(INSTRUCTIONS)
• A. Decide whether each statement agrees with the family research round-up: (i) the writer lives in the United Kingdom; (ii) every study in the round-up has been peer reviewed; (iii) the half-price annual subscription is available until August 18th. Answer yes or no for each, and quote the words of the round-up that decide it.
• B. In one to three sentences, explain why the family research round-up says Family Stuff is now free of AI art.
• C. Proceed with the family research round-up from where it stops.

(SUPPLIED TEXT)

Why Finnish Dads Don’t Stay at Home, and Other Interesting New Research
The Complexity of American Fatherhood; The Upside of Full-Day Kindergarten; The Countries Where Young People Are Getting Happier; The Link Between Parental Regret & Longing for Grandparenthood + more
A note for newcomers: Welcome! This is a weekly round-up of newly published research on demography, family policy, and other family stuff. Some of the studies included here may be pre-prints or working papers and have not yet been peer reviewed. And while I have done my best to summarize their findings accurately, in the words of Ebenezer Scrooge, “I am a mortal, and liable to fall.” In other words, I hope you brought a pinch of salt with you.
Hello everyone,
Happy Independence Day to all who celebrate! I probably won’t be celebrating much, what with living in the United Kingdom and all. We don’t get the day off here, obviously. Just business and ballet lessons as usual. In fact, I spent my morning attending my 6-year-old’s school assembly, where she played Queen Victoria in a play about the English monarchy.
A quick housekeeping note: in response to feedback from a few (potential) readers, Family Stuff is now an AI-art-free publication. I didn’t realize so many people found my little ChatGPT illustrations off-putting. It was fun while it lasted, but I aim to please and have no problem ditching the AI stuff if it’s bothering people. Also, don’t forget that until August 18th (when the paywall goes up on these AI-free round-ups) you can get an annual subscription to Family Stuff for 50% off!
The Complexity of American Fatherhood
We tend to think of parents as people who live in the same household as their biological offspring, but, of course, that isn’t always the case. Plenty of American parents don’t live with their biological kids, or they are stepparents to kids living in their own household or elsewhere. This study explores how these experiences, which the authors refer to as “complex parenthood,” differ by gender.

(DATA EXTRACT)

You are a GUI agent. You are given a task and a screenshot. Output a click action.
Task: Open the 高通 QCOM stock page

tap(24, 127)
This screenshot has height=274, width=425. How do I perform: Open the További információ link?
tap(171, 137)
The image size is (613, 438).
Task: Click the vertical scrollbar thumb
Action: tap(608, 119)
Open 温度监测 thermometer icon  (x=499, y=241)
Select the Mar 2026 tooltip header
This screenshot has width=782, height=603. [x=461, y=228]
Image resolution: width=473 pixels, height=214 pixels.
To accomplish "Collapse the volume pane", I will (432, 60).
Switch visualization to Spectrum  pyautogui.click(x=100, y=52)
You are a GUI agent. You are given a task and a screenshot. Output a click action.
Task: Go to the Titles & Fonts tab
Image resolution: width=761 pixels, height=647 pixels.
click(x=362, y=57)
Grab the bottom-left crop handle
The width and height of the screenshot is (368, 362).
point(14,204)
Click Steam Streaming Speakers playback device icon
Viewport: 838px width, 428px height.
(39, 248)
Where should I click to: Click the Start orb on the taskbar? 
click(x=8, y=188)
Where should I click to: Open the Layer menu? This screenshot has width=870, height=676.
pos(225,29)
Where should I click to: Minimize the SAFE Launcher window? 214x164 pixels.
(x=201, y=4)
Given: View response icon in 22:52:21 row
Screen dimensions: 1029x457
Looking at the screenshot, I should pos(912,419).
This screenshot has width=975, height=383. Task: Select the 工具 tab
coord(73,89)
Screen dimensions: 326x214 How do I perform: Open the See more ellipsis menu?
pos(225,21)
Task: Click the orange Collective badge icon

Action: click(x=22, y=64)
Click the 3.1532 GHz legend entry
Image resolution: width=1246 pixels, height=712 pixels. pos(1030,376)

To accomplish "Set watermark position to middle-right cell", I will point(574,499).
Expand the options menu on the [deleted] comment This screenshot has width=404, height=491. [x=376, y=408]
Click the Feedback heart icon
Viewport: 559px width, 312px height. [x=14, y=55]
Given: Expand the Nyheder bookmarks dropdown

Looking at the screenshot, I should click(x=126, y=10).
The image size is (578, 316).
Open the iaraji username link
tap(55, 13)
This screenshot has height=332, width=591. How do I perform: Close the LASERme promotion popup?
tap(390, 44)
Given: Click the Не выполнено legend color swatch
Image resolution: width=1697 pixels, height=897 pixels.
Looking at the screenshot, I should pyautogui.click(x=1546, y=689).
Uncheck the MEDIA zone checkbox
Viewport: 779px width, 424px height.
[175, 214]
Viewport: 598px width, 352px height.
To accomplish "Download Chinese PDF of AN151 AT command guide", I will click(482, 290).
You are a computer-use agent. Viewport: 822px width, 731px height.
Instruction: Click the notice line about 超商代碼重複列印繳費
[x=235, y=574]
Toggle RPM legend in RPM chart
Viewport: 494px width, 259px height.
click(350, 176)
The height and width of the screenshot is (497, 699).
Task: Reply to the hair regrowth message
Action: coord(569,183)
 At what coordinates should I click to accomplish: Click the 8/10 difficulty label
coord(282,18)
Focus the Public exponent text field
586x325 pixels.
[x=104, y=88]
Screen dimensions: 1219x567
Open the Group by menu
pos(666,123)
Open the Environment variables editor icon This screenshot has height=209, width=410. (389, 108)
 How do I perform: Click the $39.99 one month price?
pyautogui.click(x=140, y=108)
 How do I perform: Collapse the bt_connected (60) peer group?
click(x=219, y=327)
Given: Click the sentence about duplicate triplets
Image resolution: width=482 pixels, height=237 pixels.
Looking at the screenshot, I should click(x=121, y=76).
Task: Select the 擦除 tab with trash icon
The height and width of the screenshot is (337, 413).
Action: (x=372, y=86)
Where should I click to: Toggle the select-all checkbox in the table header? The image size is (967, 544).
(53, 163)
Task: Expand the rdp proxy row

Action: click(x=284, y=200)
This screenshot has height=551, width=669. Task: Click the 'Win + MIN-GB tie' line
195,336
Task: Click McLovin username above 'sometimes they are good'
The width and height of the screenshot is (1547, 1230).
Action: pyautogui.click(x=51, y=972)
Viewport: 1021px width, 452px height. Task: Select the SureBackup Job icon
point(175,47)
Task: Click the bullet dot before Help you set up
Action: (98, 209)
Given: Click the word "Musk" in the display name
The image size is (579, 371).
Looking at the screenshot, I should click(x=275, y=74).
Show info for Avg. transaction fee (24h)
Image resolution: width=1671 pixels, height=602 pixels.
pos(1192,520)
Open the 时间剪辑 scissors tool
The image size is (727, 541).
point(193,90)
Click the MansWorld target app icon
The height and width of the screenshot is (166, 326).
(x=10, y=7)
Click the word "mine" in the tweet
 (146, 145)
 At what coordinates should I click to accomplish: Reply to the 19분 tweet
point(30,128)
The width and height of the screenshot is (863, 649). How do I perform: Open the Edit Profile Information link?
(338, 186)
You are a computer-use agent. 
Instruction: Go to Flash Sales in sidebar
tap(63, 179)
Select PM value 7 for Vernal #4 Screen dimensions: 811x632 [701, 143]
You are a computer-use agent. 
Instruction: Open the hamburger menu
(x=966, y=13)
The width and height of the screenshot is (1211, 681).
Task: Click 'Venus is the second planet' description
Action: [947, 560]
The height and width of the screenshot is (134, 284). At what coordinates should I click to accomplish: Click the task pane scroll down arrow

(ANSWER LIST)
• A.
(i) Yes: "what with living in the United Kingdom and all."
(ii) No: "Some of the studies included here may be pre-prints or working papers and have not yet been peer reviewed."
(iii) Yes: "until August 18th (when the paywall goes up on these AI-free round-ups) you can get an annual subscription to Family Stuff for 50% off!"

• B. The change came in response to feedback from a few (potential) readers who found the ChatGPT illustrations off-putting. The writer aims to please and was willing to drop the AI images if they bothered people.

• C.
Broadly speaking, the authors find that complex parenthood is a predominantly male phenomenon. For example: “mothers spent more than 95 percent of their parenting years living with their own biological or adopted children only, compared to 80 percent of coresidential years for fathers.” When you rope children living elsewhere into the analysis, moms spend 20-23% of their parenting years in a complex parental role, compared to 35-40% for dads. Fathers’ heightened parenthood complexity is mainly due to the fact that fathers spend more time living apart from at least one of their biological or adopted children. So for example, between 2000 and 2019, men spent an average of 2.67 of their parenting years with their bio or adopted children living elsewhere compared to 0.79 years for women.
The authors also found that complex parenthood tends to involve different things for men and women as well. For fathers, complex parenthood is more likely to involve living away from their own biological or adopted kids and living with stepchildren. For mothers, it is more likely to involve being a stepparent to children living somewhere else. That makes sense, given that moms tend to get custody after a split.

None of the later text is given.